The CPU penalty of VL packing is very low. Actually the new code is faster in some situations because the memory is accessed in a very regular manner, and because the memory bandwidth is reduced. The logic for packing/unpacking is also OpenMP aware.
This development follows the suggestion by Millard Alexander to exploit the sparsity of the coupling arrays, as it is already done within the HIBRIDON package.
This mesh-based algorithm is presently available for ITYPE=3,4 only. It is automatically disabled for other ITYPE values.
The algorithm switches automatically between in-core and out-of-core mode.
The in-core mode requires NRDIST*N*(N+1) storage, where NRDIST is the number of distances in the mesh. This is to be compared to the conventional VL storage which requires MXLAM*(N*(N+1)/2, or less if packed VL storage is enabled. Despite its memory requirements, the in-core mode is very efficient, because i) the in-core data is produced by a large DGEMM, and ii) because the amount of data read at each integration step is limited to 2*N*(N+1), reducing significantly the memory bandwidth requirements in OpenMP operation.
The out-of-core mode dumps all the NRDIST*N*(N+1) storage to disk, and reads back 2*N*(N+1) data per integration step (corresponding to the W matrices and corresponding second order derivative values for the current distance interval). Apart some I/O buffer space, the VL storage is completely suppressed. This should permit to run very large problems on machines with limited memory, including GPUs. As the computational cost of each integration step scales as N3 while the I/Os scale as N2, the I/O overhead should not be a significant limitation for such very large problems.
A less I/O demanding intermediate mode could be easily implemented using an additional storage of 2*N*(N+1) real*8 words corresponding to the W matrices and its second order derivative for the current distance interval.

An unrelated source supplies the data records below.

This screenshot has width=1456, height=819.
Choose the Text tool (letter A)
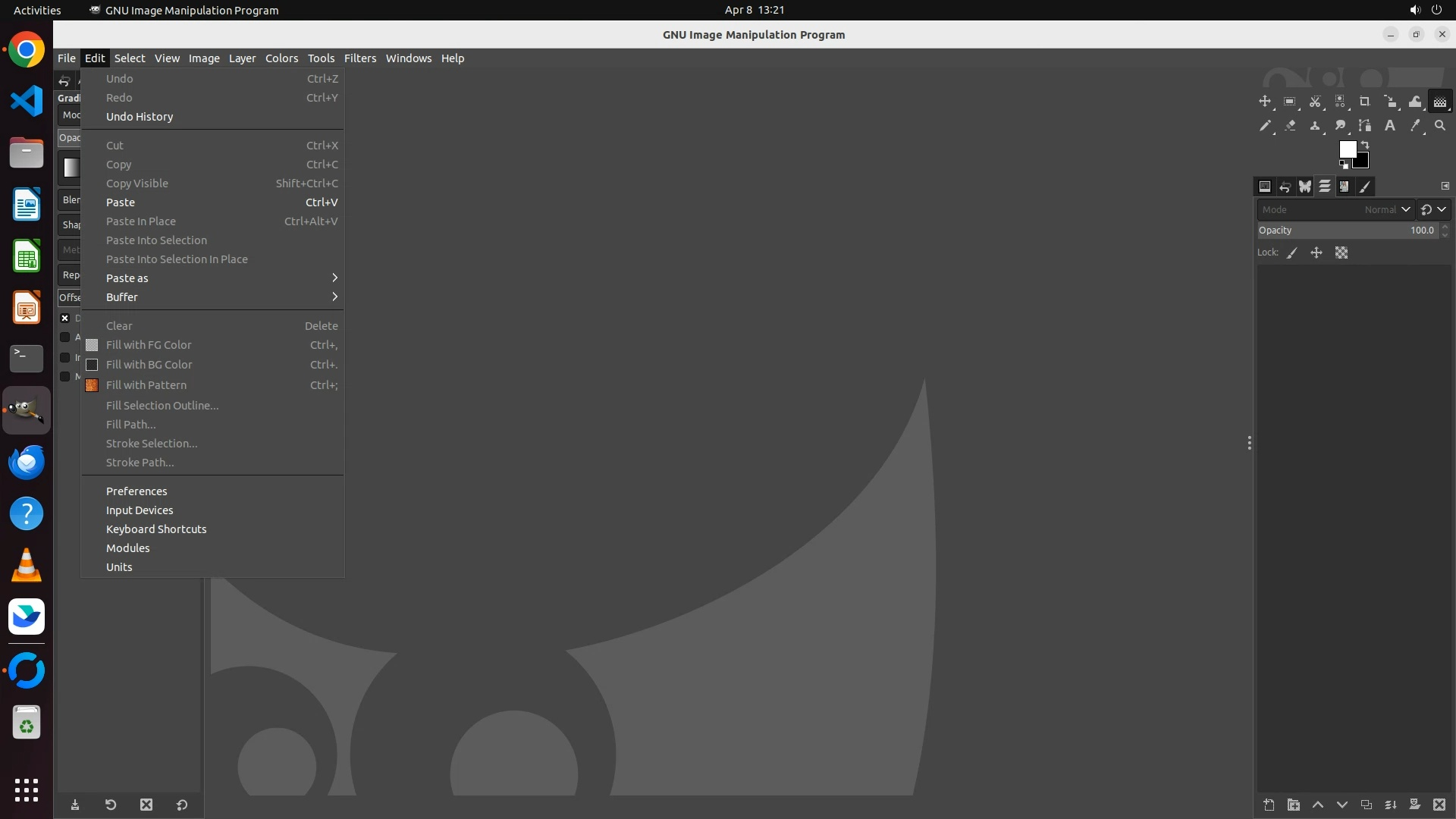coord(1390,126)
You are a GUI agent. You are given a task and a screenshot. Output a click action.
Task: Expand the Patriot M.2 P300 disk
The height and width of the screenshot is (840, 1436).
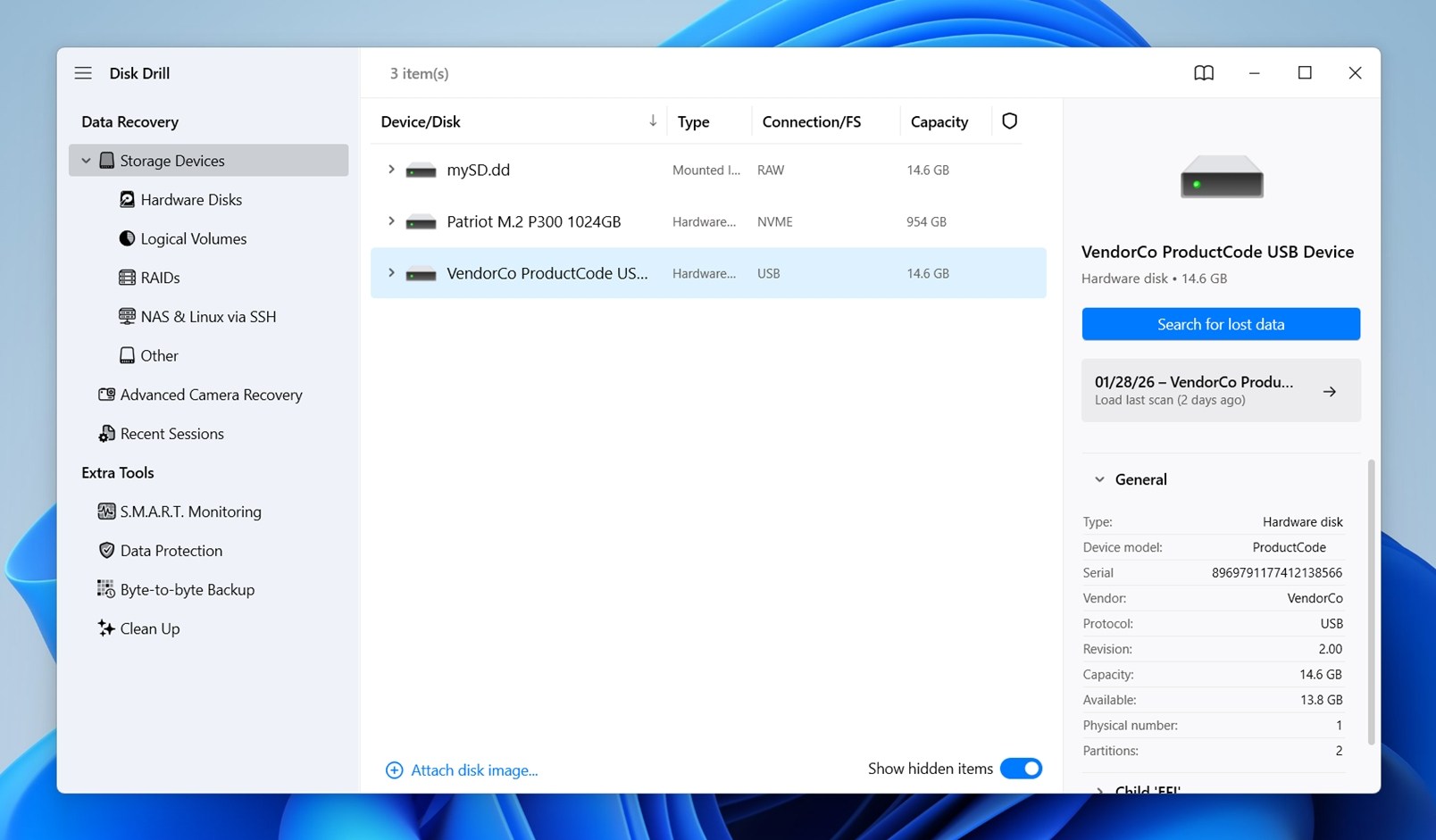click(390, 221)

This storage would permit to reduce the reading by a factor of two or more when integration steps are smaller or comparable to the RDIST distance intervals because i) no reading would be needed for a subsequent integration step in the same RDIST interval, and ii) the reading of N*(N+1) data only would be required to refresh the W in-core ansatz for a subsequent integration step in an adjacent RDIST interval. However if the MOLSCAT storage is set sufficiently below the available computer memory, the disk caching provided implicitely by modern system kernels is expected to provide most benefits of this intermediate mode.

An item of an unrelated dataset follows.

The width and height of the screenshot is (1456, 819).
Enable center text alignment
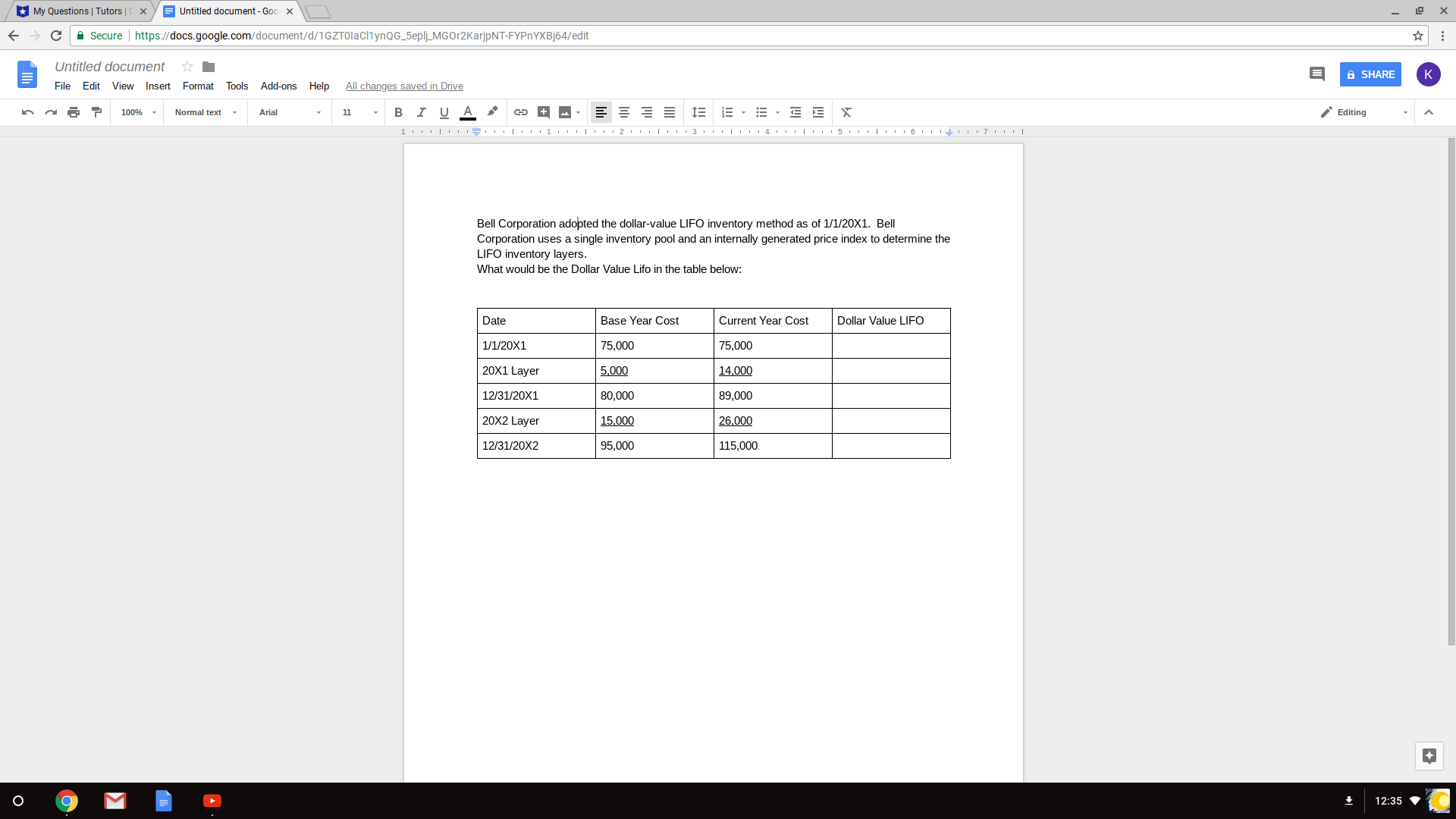624,112
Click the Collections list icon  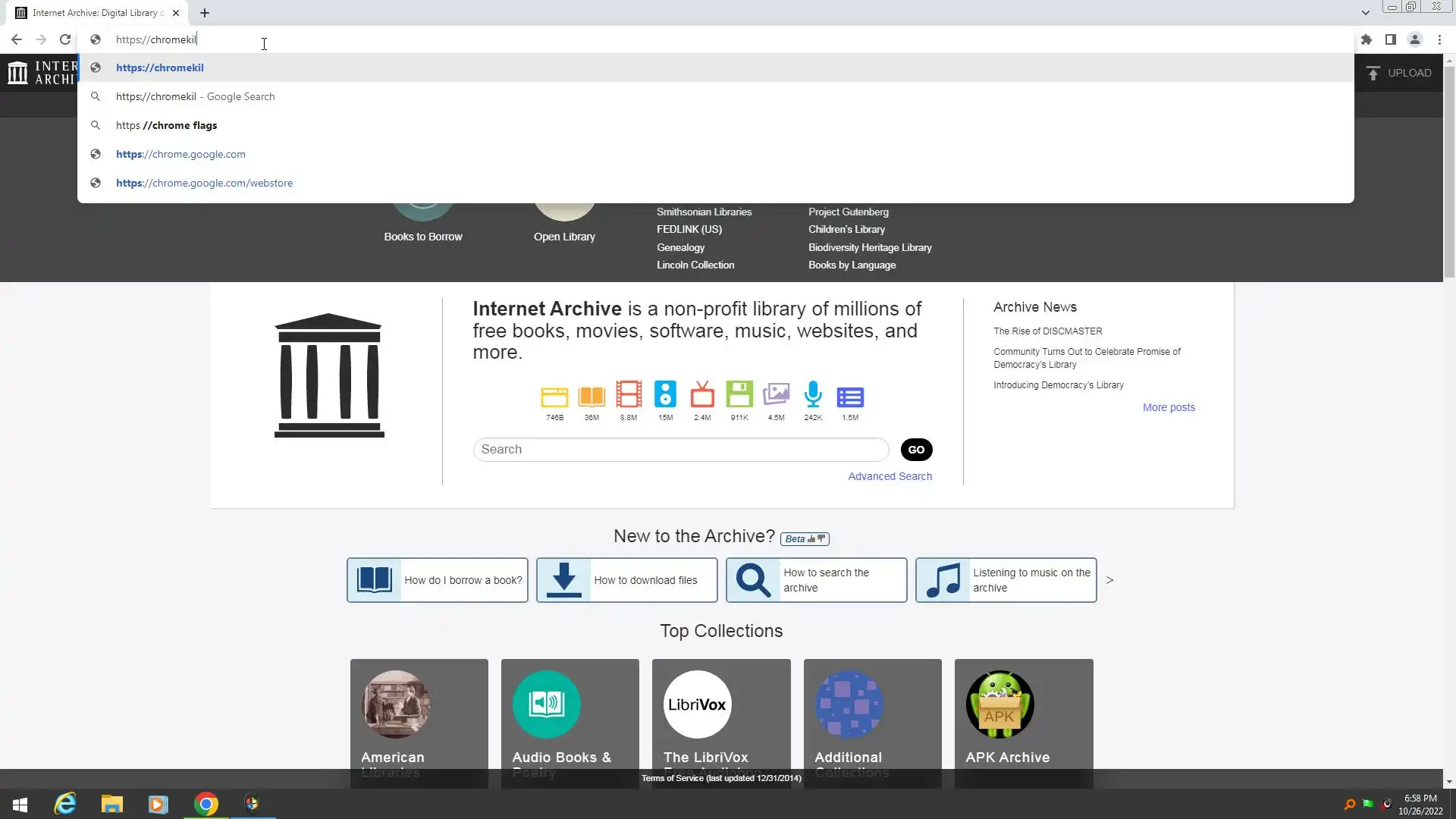850,397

Note that the W array is generally not sparse, because it is a weighted sum of the coupling matrices corresponding to all the expansion terms of the potential. While these individual coupling matrices are sparse, their zeros are not expected to match. Consequently there is no benefit for combining the mesh-based and the packed approaches, and VLTHRESH is ignored.
Note that there is no provision for short-range nor long-range interpolations. The behavior of subroutine FINDRM is slightly altered to attempt to keep RMIN larger than RDIST(1). Potential or W values for R<RDIST(1) are blindly extrapolated to their values at R=RDIST(1). Potential or W values for R>RDIST(NRDIST) are blindly extrapolated to 0. This behavior might be inconvenient for problems involving very long-range effects such as ultra-cold collisions.

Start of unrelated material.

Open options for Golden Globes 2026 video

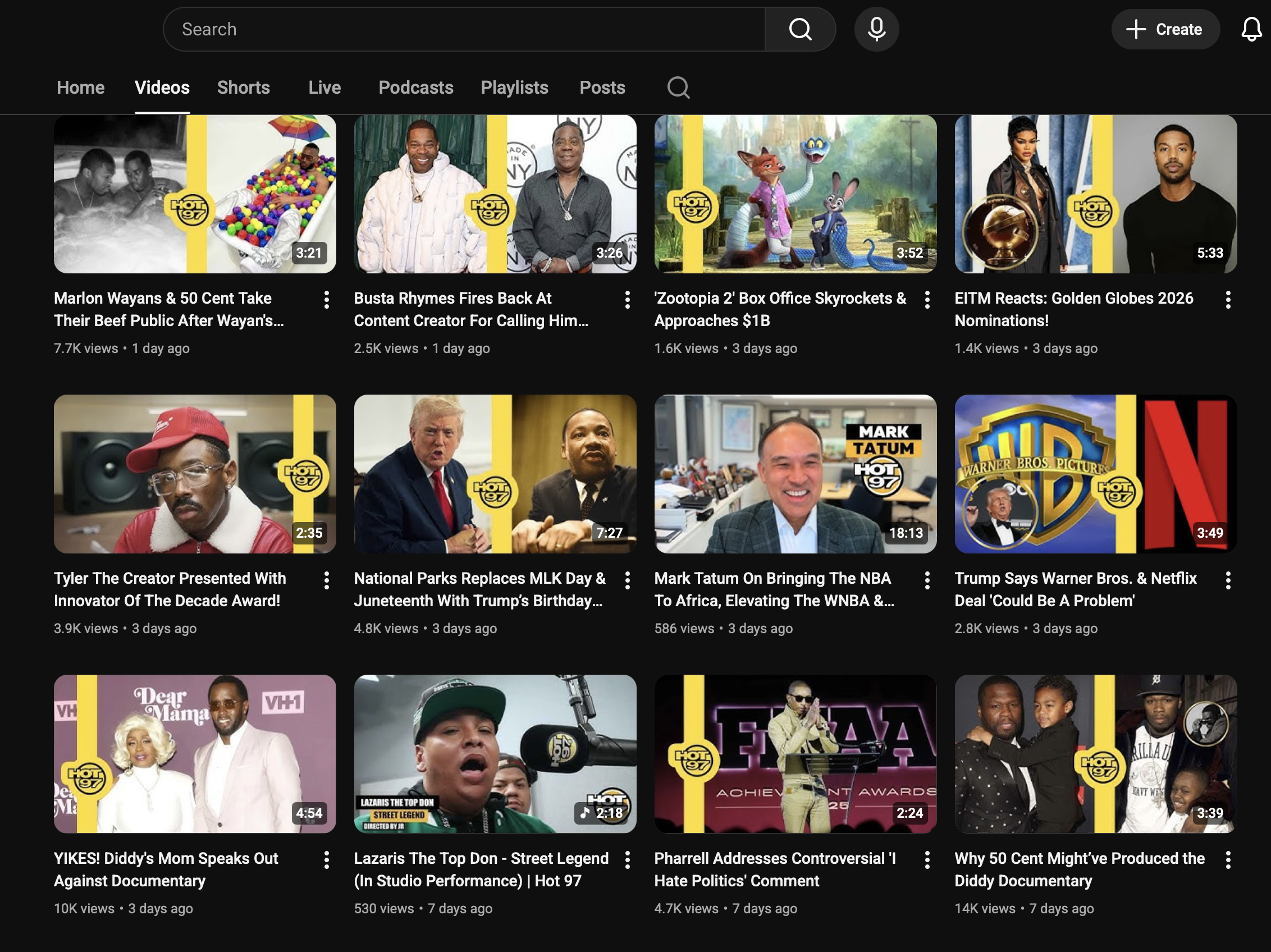pos(1227,299)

If POTENL is already spline-interpolated over a distance mesh, this mesh can provide a good startup. It is generally necessary to add a few distances at shorter and larger range to account for the short-range and long-range extrapolations provided by POTENL, if any.
export OMP_NUM_THREADS=1
export OMP_NUM_THREADS=2 # number of OpenMP threads
export OMP_SCHEDULE="DYNAMIC,32" # scheduling strategy
ulimit -s unlimited
$ molscat.x 10000000
The code assumes that the offset (in real*8 words) between the allocated vector and X vector in /MEMORY/ fits in an integer.
To enable the run-time workspace allocation, recompile main.f with PARAMETER (MXDIM=10) and make sure that the call to alloc_memory is uncommented in driver.f.
Modified files: set6c.f, chkstr.f, driver.f. Added routines:
alloc_memory and alloc_vm. See comments in main.f and driver.f for
more details.
Utility routines
A large set of utility routines is provided to suit most architectures.
gclock_f95.f provides elapsed cpu time in seconds
gclock_mpi.f wallclock MPI variant
gclock_dummy.f dummy version
gelapsed.f provides elapsed wall time in seconds
timing_.c C-coded utility routine called by gelapsed.f
gelapsed_mpi.f wallclock MPI portable variant
gelapsed_dummy.f dummy version
gdate_f95.f provides date or time as a character string
gdate_dummy.f corresponding dummy version
flshfo.f flush output buffer, calls flush library routine
flshfo_aix.f same for machines running AIX
flshfo_dum.f corresponding dummy version
fhost_.c returns the host name (C routine)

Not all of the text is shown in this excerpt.